Scale has partnered with businesses in high-price markets from California to Connecticut to help them fight back against rising cost and reliability risks with microgrids, and now we’re having the same conversations with businesses in Northern Illinois. Under our fully-financed partnership model, Scale delivers our customers advanced microgrid solutions tailored to their needs for $0 down, eliminating operational risks as well as up-front costs while maximizing value from state-level incentives. 

Read on to learn more about the challenges and opportunities facing these businesses – or just reach out to discuss how Scale can make your business resilient.
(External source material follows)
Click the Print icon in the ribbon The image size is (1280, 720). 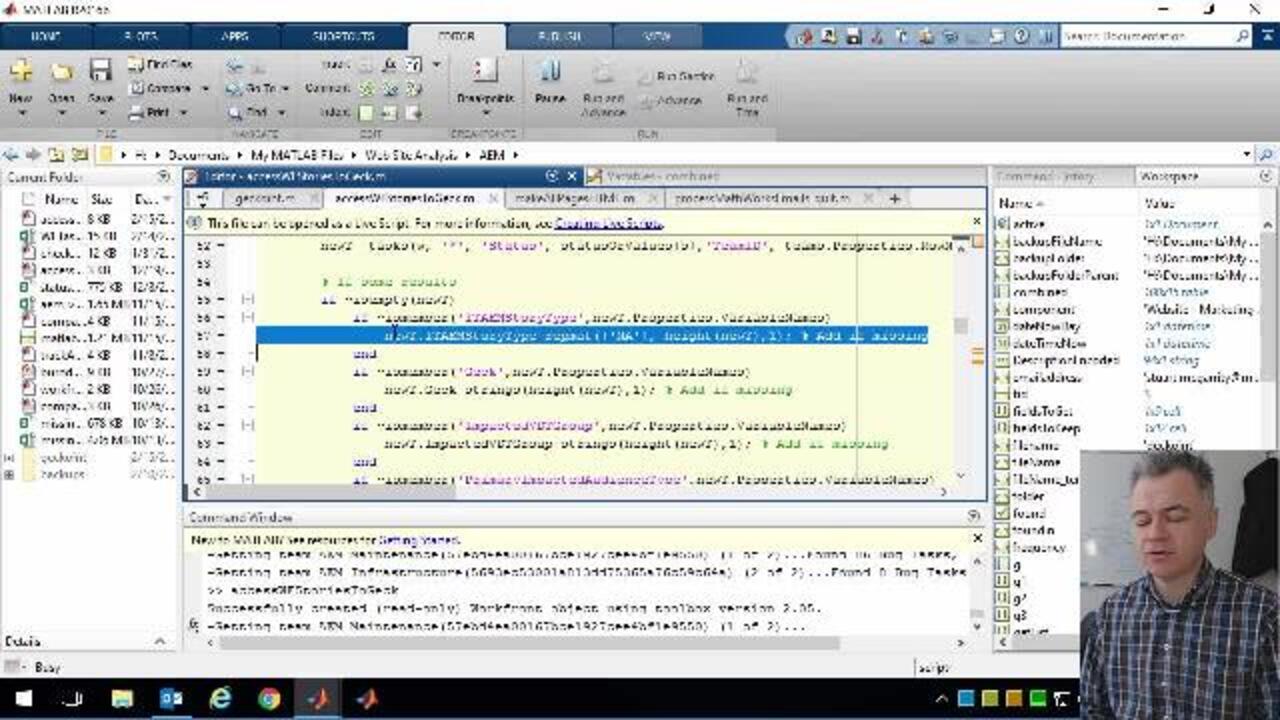(137, 113)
Market Meltdown Meets Rising Grid Spending

As shown in the chart above, electricity rates for customers of ComEd – the main utility serving Northern Illinois – were largely stable from 2005 to 2020, increasing at a rate of less than 2% per year on average. Since 2020, rates have increased by an average of 8% per year, including 20% from 2024 to 2025 alone. What’s changed? 

The big headline is a crisis in the PJM electricity market, the largest in the U.S., which coordinates power sales for all or parts of 13 states across the mid-Atlantic and much of the midwest to Chicago. In recent years, a combination of retirements of aging power plants and skyrocketing demand from new loads – especially data centers – has sent capacity market prices surging to previously unthinkable highs. 
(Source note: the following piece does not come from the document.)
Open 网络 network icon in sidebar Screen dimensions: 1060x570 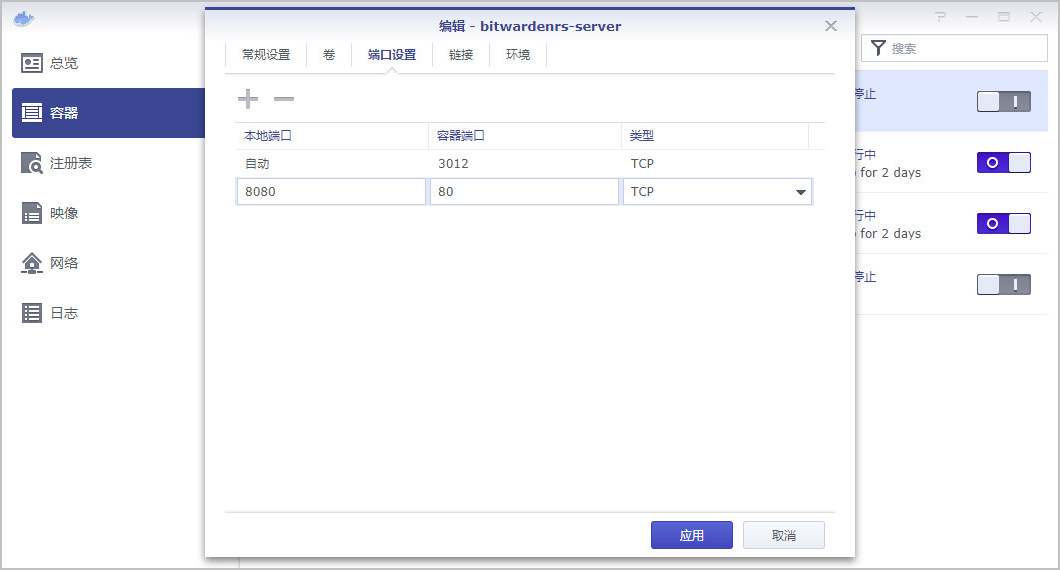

(To learn more about what the PJM capacity market is, what it does, and how it works, check out this explainer on the system operator’s website.)

The PJM capacity auction for the 2025/2026 delivery year, held in 2024, was the initial earthquake, with prices increasing nearly tenfold from $29/MW-day to nearly $270/MW-day. The subsequent two auctions have delivered even bigger aftershocks, hitting the market cap of roughly $330/MW-day and locking in further price increases for years to come. This extreme volatility has turned the once-obscure market into the scene of a growing political crisis, with President Trump calling for an emergency auction to provide more capacity for data centers.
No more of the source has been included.